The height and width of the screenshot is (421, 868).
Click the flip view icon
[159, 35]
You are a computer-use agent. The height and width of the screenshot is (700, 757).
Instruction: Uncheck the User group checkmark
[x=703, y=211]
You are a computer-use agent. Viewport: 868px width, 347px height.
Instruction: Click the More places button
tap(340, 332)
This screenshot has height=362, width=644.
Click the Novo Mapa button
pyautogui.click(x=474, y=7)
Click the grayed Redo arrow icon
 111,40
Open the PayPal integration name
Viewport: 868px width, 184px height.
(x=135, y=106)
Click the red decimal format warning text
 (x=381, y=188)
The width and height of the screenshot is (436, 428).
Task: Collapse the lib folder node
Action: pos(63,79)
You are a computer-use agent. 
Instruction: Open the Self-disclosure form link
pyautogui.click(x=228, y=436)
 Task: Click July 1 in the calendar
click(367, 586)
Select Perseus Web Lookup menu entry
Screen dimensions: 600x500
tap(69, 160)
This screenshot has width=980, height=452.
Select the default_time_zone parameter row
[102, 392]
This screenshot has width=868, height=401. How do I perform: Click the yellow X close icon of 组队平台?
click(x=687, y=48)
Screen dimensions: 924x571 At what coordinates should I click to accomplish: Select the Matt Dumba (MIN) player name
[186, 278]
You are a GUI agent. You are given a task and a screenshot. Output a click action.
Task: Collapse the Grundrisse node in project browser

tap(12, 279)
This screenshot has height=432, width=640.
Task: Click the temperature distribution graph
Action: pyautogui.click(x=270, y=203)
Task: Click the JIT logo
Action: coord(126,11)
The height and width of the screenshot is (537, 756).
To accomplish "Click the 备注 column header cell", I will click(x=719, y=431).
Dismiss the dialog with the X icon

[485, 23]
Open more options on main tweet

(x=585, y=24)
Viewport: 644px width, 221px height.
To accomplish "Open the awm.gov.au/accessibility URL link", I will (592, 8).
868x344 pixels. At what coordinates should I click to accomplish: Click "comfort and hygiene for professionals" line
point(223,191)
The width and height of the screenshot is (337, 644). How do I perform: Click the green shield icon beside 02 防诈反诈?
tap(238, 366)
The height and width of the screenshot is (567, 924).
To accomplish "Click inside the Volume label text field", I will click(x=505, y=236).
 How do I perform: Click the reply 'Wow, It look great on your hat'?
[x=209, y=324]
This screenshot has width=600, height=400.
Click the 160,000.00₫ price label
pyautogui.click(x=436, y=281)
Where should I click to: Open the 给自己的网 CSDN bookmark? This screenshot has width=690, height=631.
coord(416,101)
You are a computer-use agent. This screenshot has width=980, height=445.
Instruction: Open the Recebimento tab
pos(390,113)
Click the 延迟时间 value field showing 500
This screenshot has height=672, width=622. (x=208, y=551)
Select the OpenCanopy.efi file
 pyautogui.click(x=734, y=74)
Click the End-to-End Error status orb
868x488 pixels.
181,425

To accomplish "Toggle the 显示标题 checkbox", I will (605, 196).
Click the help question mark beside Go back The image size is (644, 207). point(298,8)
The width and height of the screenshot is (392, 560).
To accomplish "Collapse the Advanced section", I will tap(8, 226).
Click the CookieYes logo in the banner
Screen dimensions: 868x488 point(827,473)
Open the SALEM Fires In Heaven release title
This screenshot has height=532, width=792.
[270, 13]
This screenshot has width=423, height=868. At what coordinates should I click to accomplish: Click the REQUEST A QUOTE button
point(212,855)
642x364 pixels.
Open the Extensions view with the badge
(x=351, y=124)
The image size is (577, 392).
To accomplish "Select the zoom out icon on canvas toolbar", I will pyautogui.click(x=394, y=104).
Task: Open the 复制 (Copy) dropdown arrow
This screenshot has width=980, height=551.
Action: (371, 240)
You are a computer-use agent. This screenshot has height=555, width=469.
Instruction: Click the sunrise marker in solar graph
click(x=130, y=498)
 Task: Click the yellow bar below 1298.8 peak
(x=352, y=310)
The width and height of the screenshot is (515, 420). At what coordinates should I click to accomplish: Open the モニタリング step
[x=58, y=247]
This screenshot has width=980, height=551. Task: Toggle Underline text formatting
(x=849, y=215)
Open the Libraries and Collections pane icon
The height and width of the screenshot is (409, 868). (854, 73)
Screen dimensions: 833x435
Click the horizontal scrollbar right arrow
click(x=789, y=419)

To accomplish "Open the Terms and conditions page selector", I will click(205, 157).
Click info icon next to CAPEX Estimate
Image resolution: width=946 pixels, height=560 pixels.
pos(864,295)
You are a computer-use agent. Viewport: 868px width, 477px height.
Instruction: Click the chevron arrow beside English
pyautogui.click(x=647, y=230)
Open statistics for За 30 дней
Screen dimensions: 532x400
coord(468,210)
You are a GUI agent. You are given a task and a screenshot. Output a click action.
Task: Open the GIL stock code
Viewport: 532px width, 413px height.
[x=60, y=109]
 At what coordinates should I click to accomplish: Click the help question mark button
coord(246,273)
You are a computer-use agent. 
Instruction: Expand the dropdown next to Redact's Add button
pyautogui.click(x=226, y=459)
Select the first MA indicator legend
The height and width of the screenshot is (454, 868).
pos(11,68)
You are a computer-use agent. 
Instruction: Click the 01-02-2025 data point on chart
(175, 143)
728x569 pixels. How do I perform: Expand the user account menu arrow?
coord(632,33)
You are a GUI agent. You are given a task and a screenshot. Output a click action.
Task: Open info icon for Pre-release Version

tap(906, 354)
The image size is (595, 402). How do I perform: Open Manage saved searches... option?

■ ■ ■

■ Work instruction:
Produce a verbatim copy of each record above.

■ Reply:
The height and width of the screenshot is (421, 868).
Click the flip view icon
[159, 35]
You are a computer-use agent. The height and width of the screenshot is (700, 757).
Instruction: Uncheck the User group checkmark
[x=703, y=211]
You are a computer-use agent. Viewport: 868px width, 347px height.
Instruction: Click the More places button
tap(340, 332)
This screenshot has height=362, width=644.
Click the Novo Mapa button
pyautogui.click(x=474, y=7)
Click the grayed Redo arrow icon
 111,40
Open the PayPal integration name
Viewport: 868px width, 184px height.
(x=135, y=106)
Click the red decimal format warning text
 (x=381, y=188)
The width and height of the screenshot is (436, 428).
Task: Collapse the lib folder node
Action: pos(63,79)
You are a computer-use agent. 
Instruction: Open the Self-disclosure form link
pyautogui.click(x=228, y=436)
 Task: Click July 1 in the calendar
click(367, 586)
Select Perseus Web Lookup menu entry
Screen dimensions: 600x500
tap(69, 160)
This screenshot has width=980, height=452.
Select the default_time_zone parameter row
[102, 392]
This screenshot has width=868, height=401. How do I perform: Click the yellow X close icon of 组队平台?
click(x=687, y=48)
Screen dimensions: 924x571 At what coordinates should I click to accomplish: Select the Matt Dumba (MIN) player name
[186, 278]
You are a GUI agent. You are given a task and a screenshot. Output a click action.
Task: Collapse the Grundrisse node in project browser

tap(12, 279)
This screenshot has height=432, width=640.
Task: Click the temperature distribution graph
Action: pyautogui.click(x=270, y=203)
Task: Click the JIT logo
Action: coord(126,11)
The height and width of the screenshot is (537, 756).
To accomplish "Click the 备注 column header cell", I will click(x=719, y=431).
Dismiss the dialog with the X icon

[485, 23]
Open more options on main tweet

(x=585, y=24)
Viewport: 644px width, 221px height.
To accomplish "Open the awm.gov.au/accessibility URL link", I will (592, 8).
868x344 pixels. At what coordinates should I click to accomplish: Click "comfort and hygiene for professionals" line
point(223,191)
The width and height of the screenshot is (337, 644). How do I perform: Click the green shield icon beside 02 防诈反诈?
tap(238, 366)
The height and width of the screenshot is (567, 924).
To accomplish "Click inside the Volume label text field", I will click(x=505, y=236).
 How do I perform: Click the reply 'Wow, It look great on your hat'?
[x=209, y=324]
This screenshot has width=600, height=400.
Click the 160,000.00₫ price label
pyautogui.click(x=436, y=281)
Where should I click to: Open the 给自己的网 CSDN bookmark? This screenshot has width=690, height=631.
coord(416,101)
You are a computer-use agent. This screenshot has width=980, height=445.
Instruction: Open the Recebimento tab
pos(390,113)
Click the 延迟时间 value field showing 500
This screenshot has height=672, width=622. (x=208, y=551)
Select the OpenCanopy.efi file
 pyautogui.click(x=734, y=74)
Click the End-to-End Error status orb
868x488 pixels.
181,425

To accomplish "Toggle the 显示标题 checkbox", I will (605, 196).
Click the help question mark beside Go back The image size is (644, 207). point(298,8)
The width and height of the screenshot is (392, 560).
To accomplish "Collapse the Advanced section", I will tap(8, 226).
Click the CookieYes logo in the banner
Screen dimensions: 868x488 point(827,473)
Open the SALEM Fires In Heaven release title
This screenshot has height=532, width=792.
[270, 13]
This screenshot has width=423, height=868. At what coordinates should I click to accomplish: Click the REQUEST A QUOTE button
point(212,855)
642x364 pixels.
Open the Extensions view with the badge
(x=351, y=124)
The image size is (577, 392).
To accomplish "Select the zoom out icon on canvas toolbar", I will pyautogui.click(x=394, y=104).
Task: Open the 复制 (Copy) dropdown arrow
This screenshot has width=980, height=551.
Action: (371, 240)
You are a computer-use agent. This screenshot has height=555, width=469.
Instruction: Click the sunrise marker in solar graph
click(x=130, y=498)
 Task: Click the yellow bar below 1298.8 peak
(x=352, y=310)
The width and height of the screenshot is (515, 420). At what coordinates should I click to accomplish: Open the モニタリング step
[x=58, y=247]
This screenshot has width=980, height=551. Task: Toggle Underline text formatting
(x=849, y=215)
Open the Libraries and Collections pane icon
The height and width of the screenshot is (409, 868). (854, 73)
Screen dimensions: 833x435
Click the horizontal scrollbar right arrow
click(x=789, y=419)

To accomplish "Open the Terms and conditions page selector", I will click(205, 157).
Click info icon next to CAPEX Estimate
Image resolution: width=946 pixels, height=560 pixels.
pos(864,295)
You are a computer-use agent. Viewport: 868px width, 477px height.
Instruction: Click the chevron arrow beside English
pyautogui.click(x=647, y=230)
Open statistics for За 30 дней
Screen dimensions: 532x400
coord(468,210)
You are a GUI agent. You are given a task and a screenshot. Output a click action.
Task: Open the GIL stock code
Viewport: 532px width, 413px height.
[x=60, y=109]
 At what coordinates should I click to accomplish: Click the help question mark button
coord(246,273)
You are a computer-use agent. 
Instruction: Expand the dropdown next to Redact's Add button
pyautogui.click(x=226, y=459)
Select the first MA indicator legend
The height and width of the screenshot is (454, 868).
pos(11,68)
You are a computer-use agent. 
Instruction: Click the 01-02-2025 data point on chart
(175, 143)
728x569 pixels. How do I perform: Expand the user account menu arrow?
coord(632,33)
You are a GUI agent. You are given a task and a screenshot. Output a click action.
Task: Open info icon for Pre-release Version

tap(906, 354)
The image size is (595, 402). How do I perform: Open Manage saved searches... option?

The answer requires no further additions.